Hi Vivien,
Here is an exercise for you. Please repeat this several times before replying.
Think of something that makes you happy.
Is there a Dave creating that emotion?
Is there a thought creating that emotion?
Or an image creating it?
What is creating it?
On the first occasion, I thought of something as simple as the happiness I feel when I see a dog being curious or playful. There is no reliance on the existence of a 'Dave' to feel this emotion. It is more natural than that. I see the thing that makes me happy and the response to it is instant and spontaneous without any thought. I'm sure this happiness is also a learned habit (some people fear dogs for instance), but for me that happiness comes very naturally and without thinking. From this, it's clear that there is no thought shaping it. Neither is it an image as such, though it is the visual stimulus of a real thing, so it can be likened to an image.
What is really creating it though is the actually sight and experience of being in the presence of a dog.
Another thing I thought of that made me happy was the feeling of achievement I had today after completing a long and difficult assignment for a course I'm currently doing. This required no 'Dave,' thought or image, but came as the result of a senses of achievement and satisfaction at having completed a task. The thing creating this happiness was the result of physical, mental and creative processes, though the more immediate happiness came from having to do no more work for the rest of the evening. Some of these things seemed nested with the processes of thought (the mental and creative processes for instance), but also came from the tangible physical experiences of working with my hands and eyes.

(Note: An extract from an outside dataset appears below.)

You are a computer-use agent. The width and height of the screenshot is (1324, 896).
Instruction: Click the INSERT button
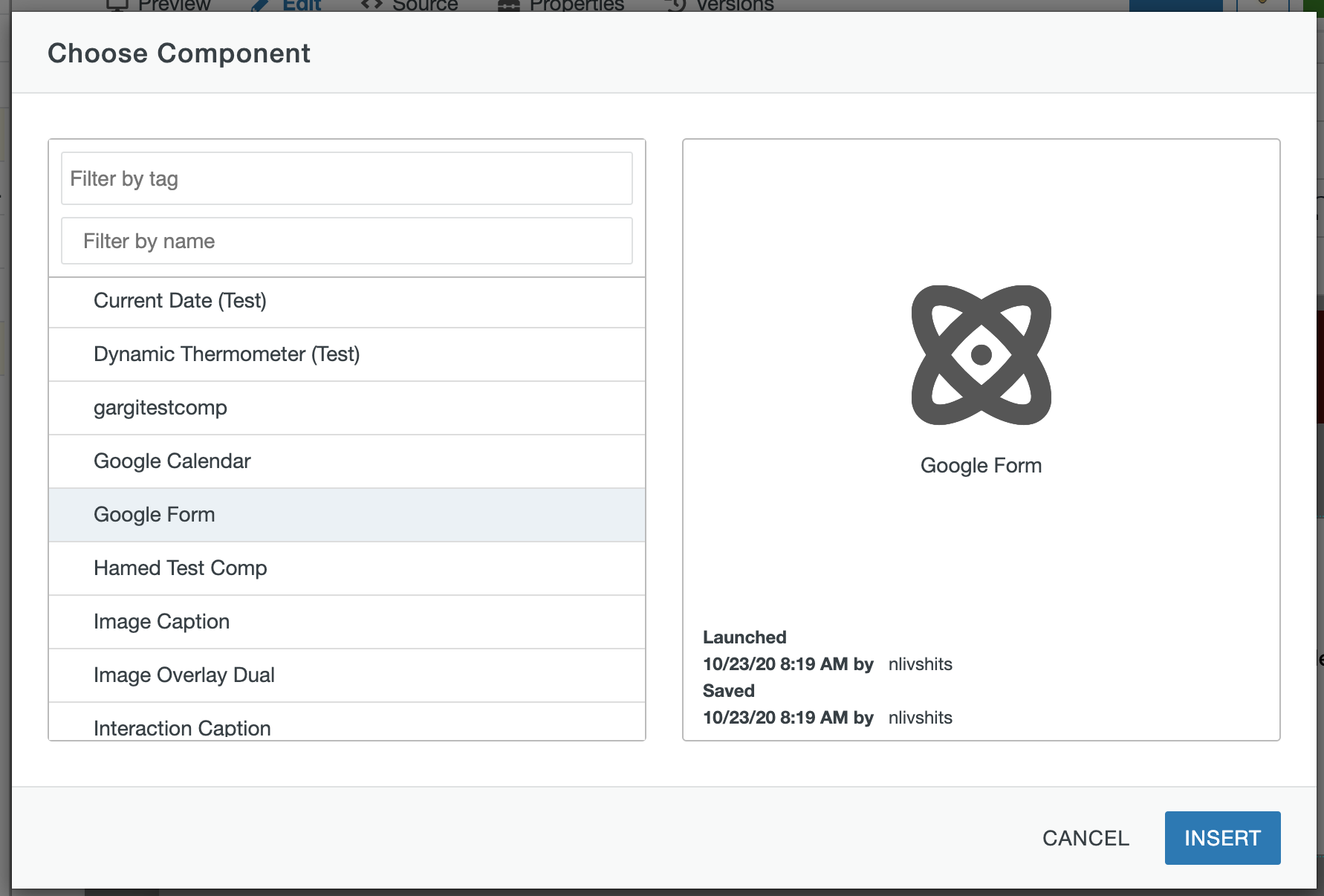1222,837
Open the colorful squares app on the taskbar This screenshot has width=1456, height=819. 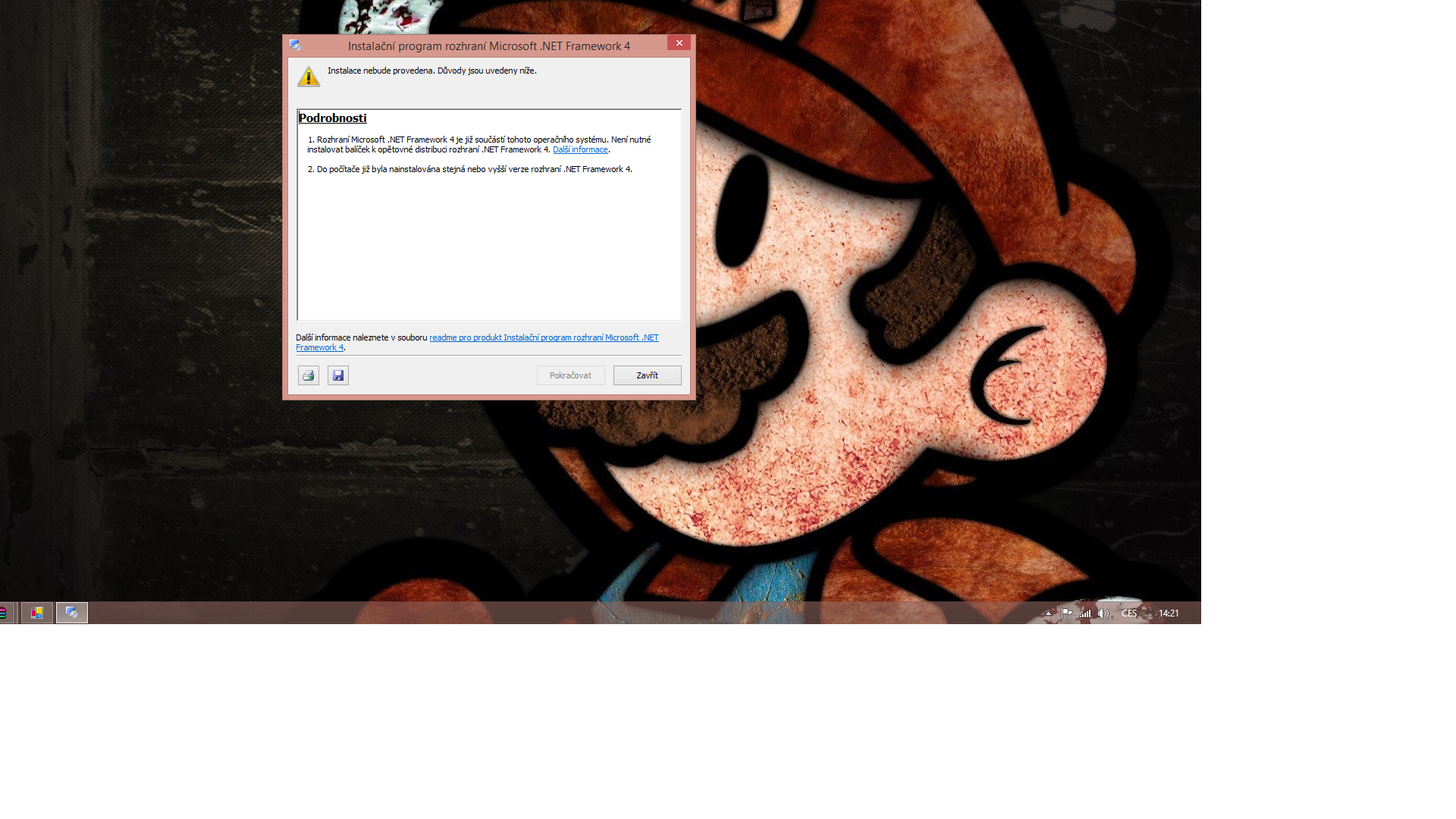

The final thing I thought of was the sensation of being outdoors in nature in warm sunshine. This is probably the most obviously physical of the examples I've used, as the resulting thoughts featured feeling the warmth on my skin, hearing the sounds of birds singing, smelling the fresh air and grass and seeing the increased physical beauty of the landscape. No 'Dave' was needed, no thoughts were required, and the only image was that experienced through the eyes. The cause of this happiness was the pleasure felt by the light and heat of the sun.

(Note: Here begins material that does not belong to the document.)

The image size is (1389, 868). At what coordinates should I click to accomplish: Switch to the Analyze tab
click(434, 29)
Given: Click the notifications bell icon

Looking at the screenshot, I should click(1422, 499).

Is there a Dave feeling happy?
Not really. There is no awareness of such an identity, with it becoming altogether lost in the immediacy of the experiences of happiness.
Did the experience of happiness last, or some other feeling came up after some time?
How did this change happen, did you choose another thought to make the happiness change to something else?
None of the examples here lasted, and none of them were deliberately replaced by a subsequent thought. The moment either passed, some other stimulus came which was less pleasurable, or, more often or not, once out of sight or beyond the other senses, the stimuli for my happiness merely became forgotten over the passage of time.